# Good Irish Times piece about walkers in cycle lanes



## Brendan Burgess (19 Apr 2014)

Olivia Kelly has shot a nice video here of the problems of cycling on the cycle lane in the Phoenix Park.  Despite the wonderful footpaths for pedestrians, they insist on walking in the cycle lane.

[broken link removed]

She films it with a Dublin Bike at a leisurely pace, but try cycling it at ordinary commuting speed or on a racer.  It's very dangerous.  

It's the same on the cycle path out to Howth. 

I hadn't realised that the cycle path law was changed in 2012. Up to then it was illegal to cycle on the road where there was a cycle path, but now it's not.


----------



## MrEarl (19 Apr 2014)

Pedestrians in cycle lanes, cyclists on footpaths - the system is far from perfect.

While I support the concept of having cycle lanes we've a few key problems with the current arrangements in my view which need to be attended to:

- The cycle lanes have been done on the cheap and are not safe, we should have more than just white lines painted on roads to help divide cyclists from the motor vehicles, with a simple concrete divide the solution in my view.

- The cyclists continue to be unregulated & some regularly break the rules of the road, often putting lives in danger.  No doubt some of you have read my comments on this elsewhere, so I won't go any further on this thread for now

Whatever about the more rural regions of Ireland, the cities are quite small compared with many other European locations so it should not be a big deal to put things right.  Thereafter, I would imagine a lot more people would cycle, given both the potential for physical exercise and the potential to save money while commuting to work etc.


----------



## Brendan Burgess (19 Apr 2014)

Olivia covers these points in a longer article 

*Cycling in Dublin: The next stage*


----------



## markpb (19 Apr 2014)

MrEarl said:


> The cyclists continue to be unregulated & some regularly break the rules of the road, often putting lives in danger.  No doubt some of you have read my comments on this elsewhere, so I won't go any further on this thread for now



I don't understand why people keep bringing this up in cycling infrastructure threads (both here and elsewhere). It's a singularly childish attitude - some cyclists don't behave properly so I'd like to punish all cyclists and all prospective cyclists by keeping nice things from them. 

Some motorists speed so we maybe we shouldn't have added an extra lane to the M50 or built new motorways. Some pedestrians cross the road without waiting for a green light so maybe we should stop building footpaths for them? Hell, some people living in Ireland break the law so maybe we should cancel bank holidays for everyone? Of course not, they're all daft suggestions and so is mentioning misbehaving cyclists in a thread about cycle lanes.


----------



## Brendan Burgess (19 Apr 2014)

markpb said:


> I don't understand why people keep bringing this up in cycling infrastructure threads (both here and elsewhere). .



Agreed. The Irish Times article helps to explain it: 



> In Dublin there is a good deal of hostility towards  cyclists. “This doesn’t exist in European cities where there are far  more cyclists. In terms of relations between cyclists and other road  users, it’s time to grow up.”       The Dublin city engineer and director of  traffic, Michael Phillips, agrees that there is a certain hostility from  pedestrians and motorists towards cyclists in the city.
> 
> 
> “There is a lot of anger out there at the moment towards cyclists and a feeling that they are not paying due respect.”


----------



## Deiseblue (20 Apr 2014)

> WORK REQUIRED
Extend the forum thread above on walkers in Dublin cycle lanes, picking up right after its final line.

> DATA EXCERPT
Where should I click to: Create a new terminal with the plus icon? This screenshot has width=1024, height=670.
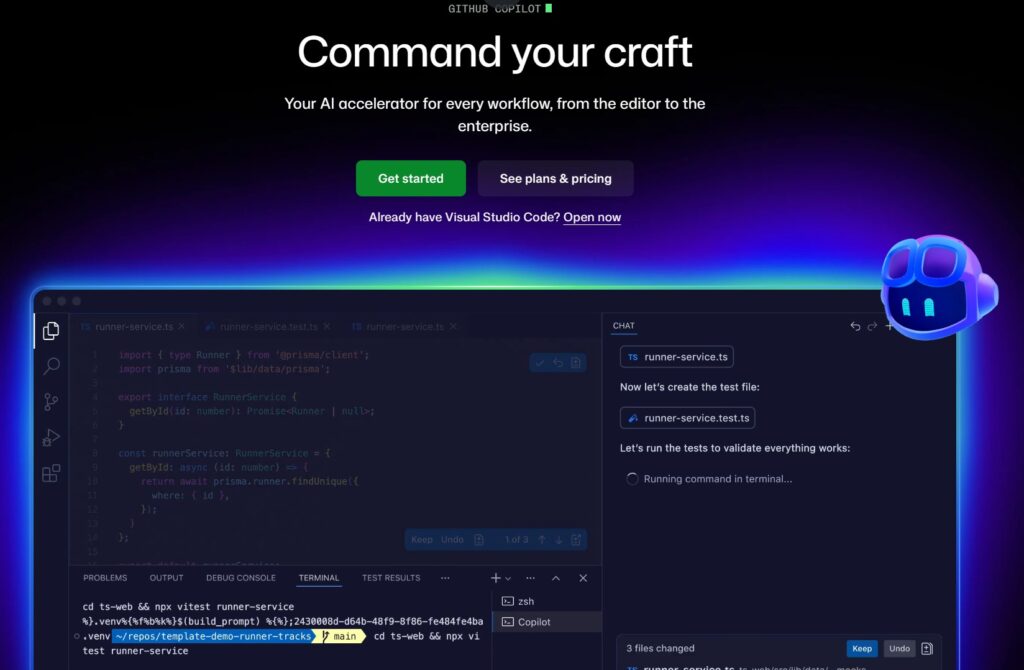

> ANSWER
Walking from Castleknock on the left hand side towards the gates is quite exciting.

The amount of cyclists who use this path both entering & leaving the park as a matter of course is phenomenal , you can at least see those approaching you but the real excitement is on a dark winter morning when the only warning you get from a cyclist approaching your rear is a sudden " whoosh "

Gets the adrenaline pumping I can tell you & gets the vocal chords up & running as well !


----------



## markpb (20 Apr 2014)

Deiseblue said:


> Walking from Castleknock on the left hand side towards the gates is quite exciting.
> 
> The amount of cyclists who use this path both entering & leaving the park as a matter of course is phenomenal , you can at least see those approaching you but the real excitement is on a dark winter morning when the only warning you get from a cyclist approaching your rear is a sudden " whoosh "
> 
> Gets the adrenaline pumping I can tell you & gets the vocal chords up & running as well !



More off-topic, anti-cyclist ranting. What is it about these threads, do you guys read the articles or do you just see the word cycle in the title and automatically jump in with some irrelevant cycle rant?


I nearly get run over every day by motorists running the pedestrian lights at the m50 exit to Sandyford. I'm sure that's relevant too.


----------



## Deiseblue (20 Apr 2014)

As a pedestrian I have rarely found myself in a difficult situation with motorised traffic.

Unfortunately that stretch of footpath from Castleknock is populated by cyclists who have no reason to be there thus making it dangerous - under no circumstances should that comment be construed as a " rant " 

Equally pedestrians should not be on the cycling lane .


----------



## MugsGame (20 Apr 2014)

I disagree with the video that the Phoenix Park cycle lane is well designed and that the pedestrians using the cycle lane are solely at fault. It's better than an on-road path, as cyclists are segregated from motorised traffic.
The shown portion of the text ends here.